## Instructions for the task:
Could you copy out, word for word, everything in the records from the line containing "Image resolution: width=1225" down to the end of the records, leaving out the pictures?

## Task input:
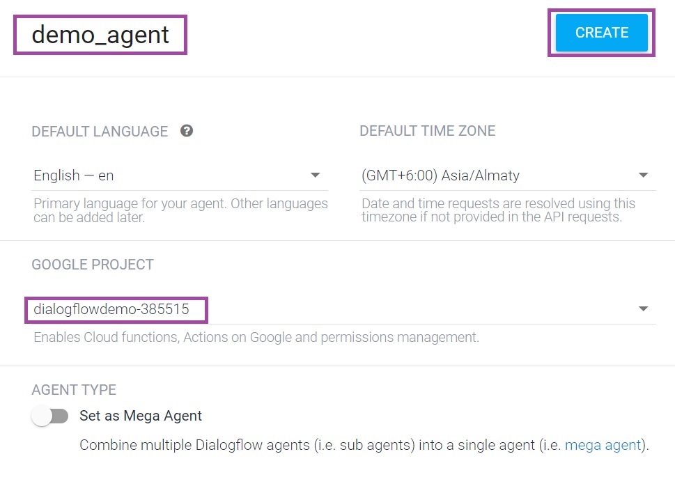Click the (GMT+6:00) Asia/Almaty value
This screenshot has height=477, width=675.
point(440,175)
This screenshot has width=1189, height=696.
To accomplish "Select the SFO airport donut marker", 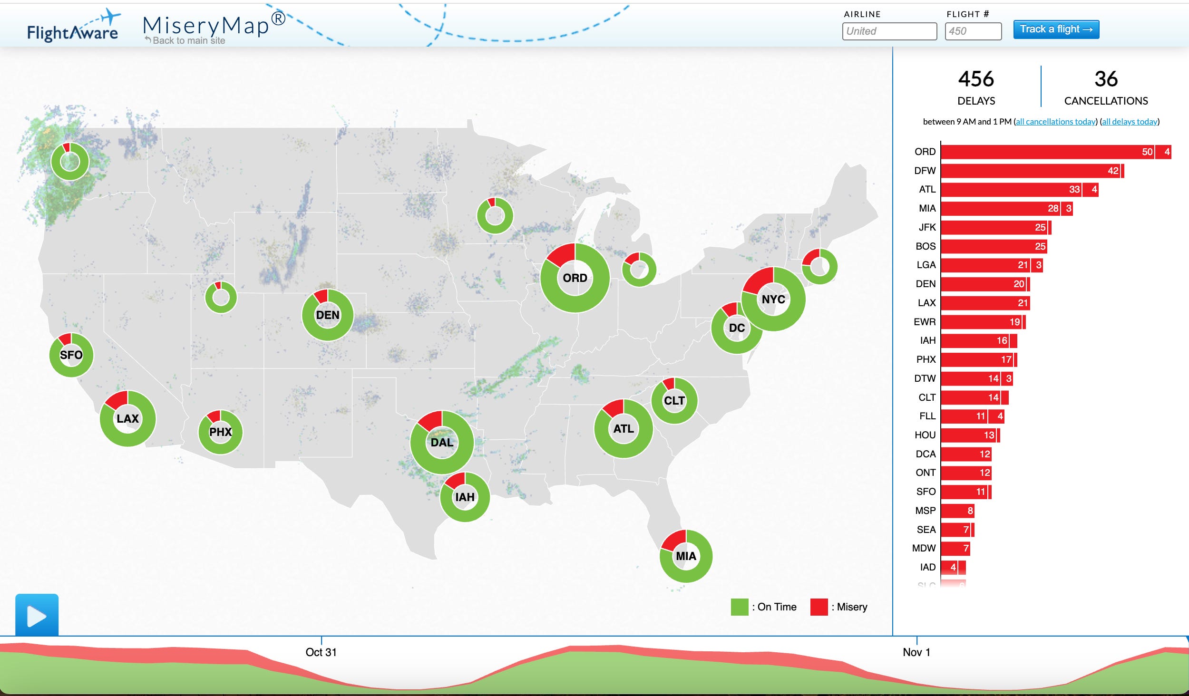I will point(71,355).
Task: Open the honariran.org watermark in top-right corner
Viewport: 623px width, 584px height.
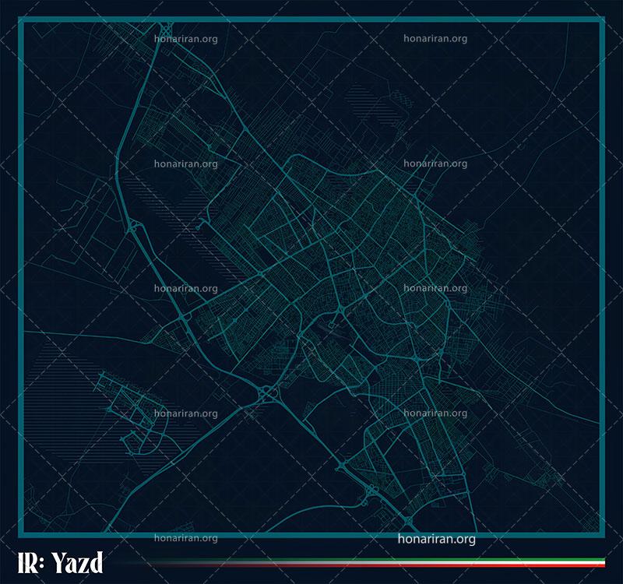Action: 435,37

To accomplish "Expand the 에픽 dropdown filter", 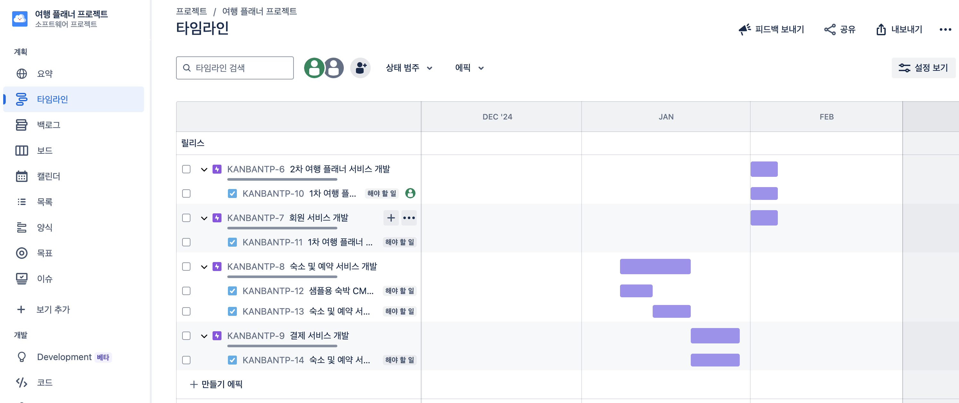I will click(x=469, y=68).
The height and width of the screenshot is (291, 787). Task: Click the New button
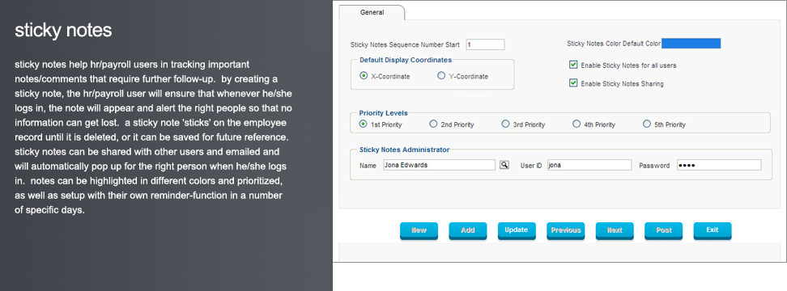click(x=419, y=230)
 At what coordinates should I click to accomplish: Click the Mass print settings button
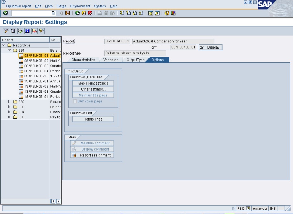93,83
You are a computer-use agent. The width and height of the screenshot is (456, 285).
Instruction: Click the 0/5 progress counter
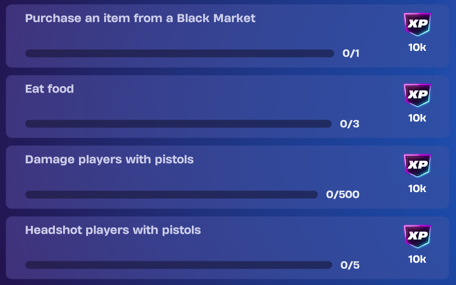click(x=350, y=265)
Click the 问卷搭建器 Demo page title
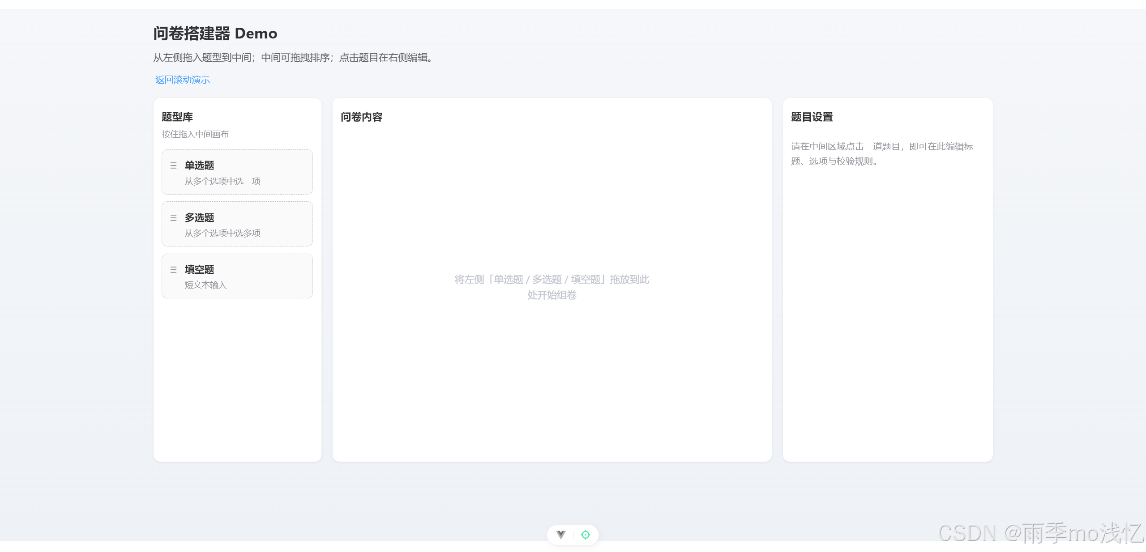The width and height of the screenshot is (1146, 552). click(x=215, y=34)
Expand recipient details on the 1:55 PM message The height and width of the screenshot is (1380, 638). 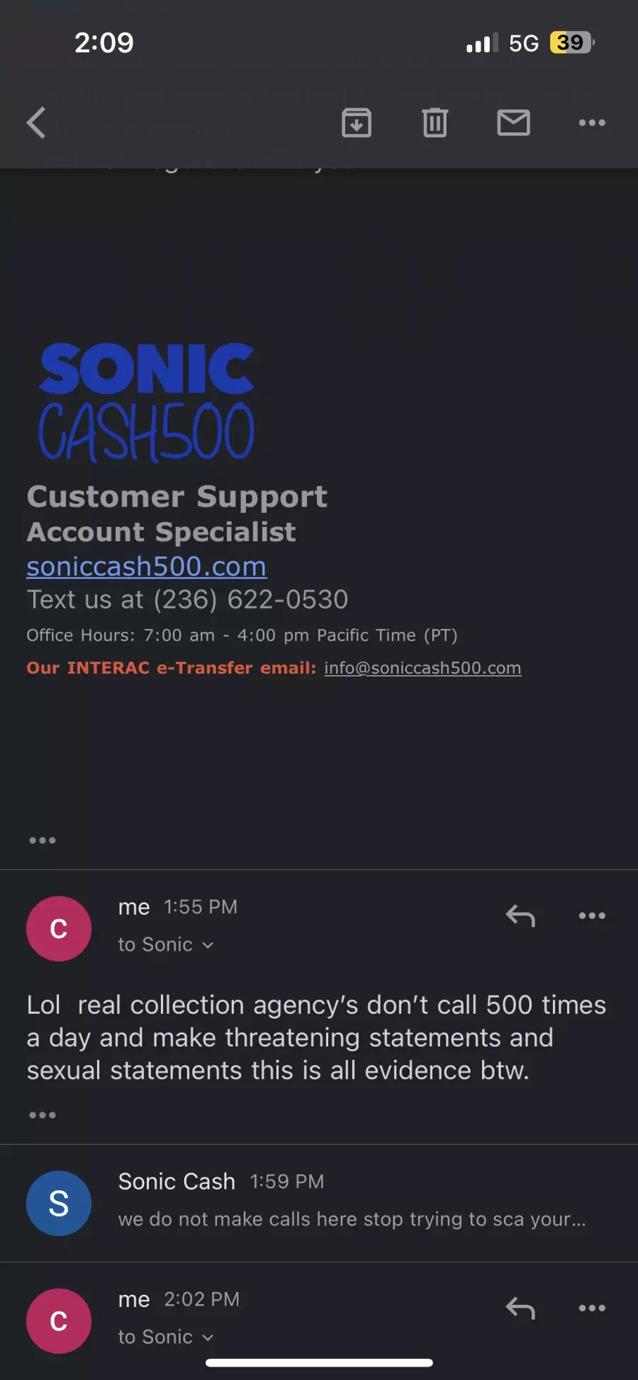[x=166, y=944]
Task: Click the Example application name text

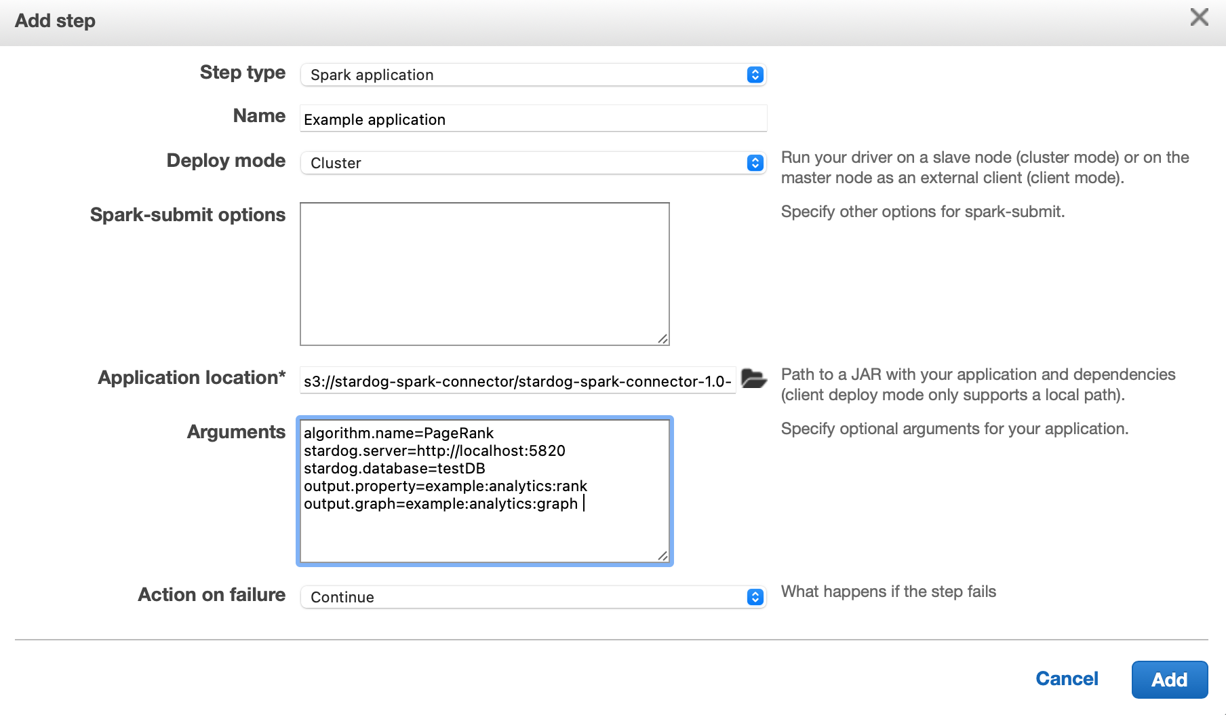Action: (374, 119)
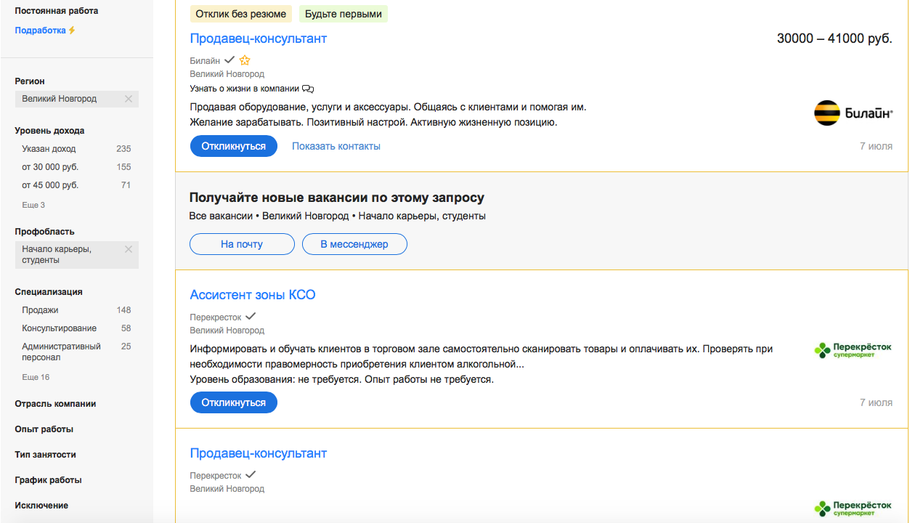
Task: Select the от 30 000 руб. income filter
Action: pyautogui.click(x=50, y=167)
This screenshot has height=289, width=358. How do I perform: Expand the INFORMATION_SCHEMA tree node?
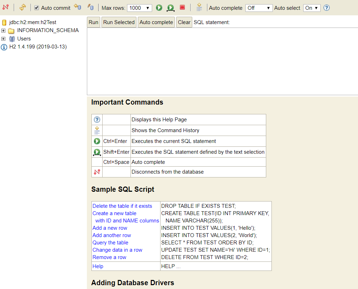3,30
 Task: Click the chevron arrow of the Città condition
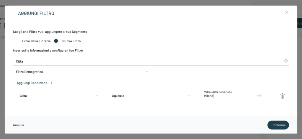pyautogui.click(x=97, y=96)
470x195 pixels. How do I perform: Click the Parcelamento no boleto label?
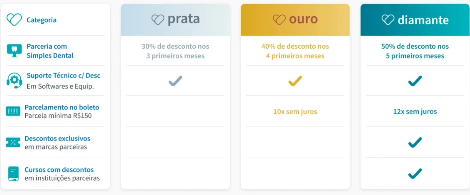pyautogui.click(x=62, y=107)
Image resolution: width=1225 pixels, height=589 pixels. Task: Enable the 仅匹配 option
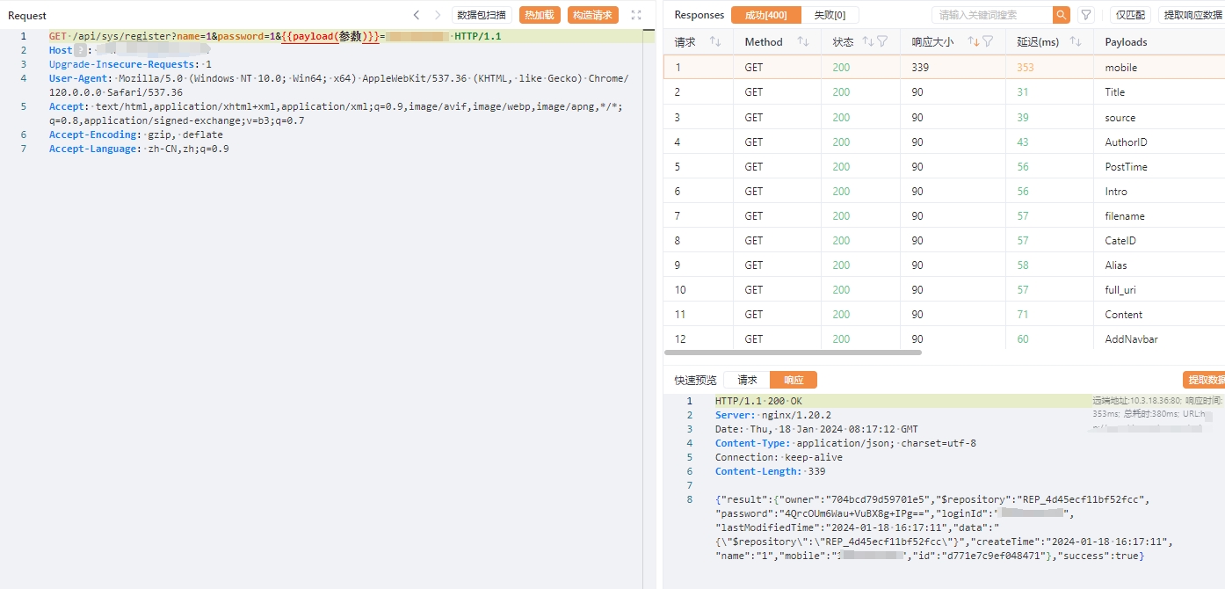(x=1130, y=15)
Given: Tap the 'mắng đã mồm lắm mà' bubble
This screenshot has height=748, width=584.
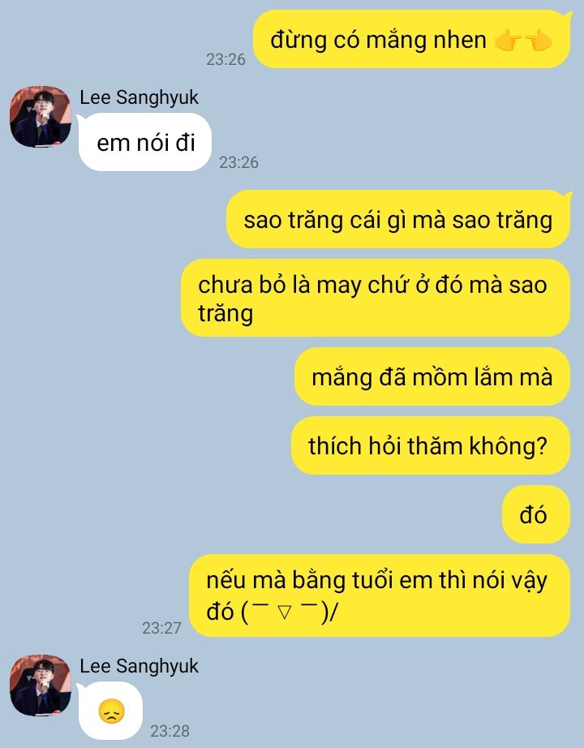Looking at the screenshot, I should click(x=432, y=377).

## Solution to this task:
Image resolution: width=1225 pixels, height=589 pixels. Task: Enable the 仅匹配 option
(x=1130, y=15)
Given: Tap the 'mắng đã mồm lắm mà' bubble
This screenshot has height=748, width=584.
Looking at the screenshot, I should click(x=432, y=377).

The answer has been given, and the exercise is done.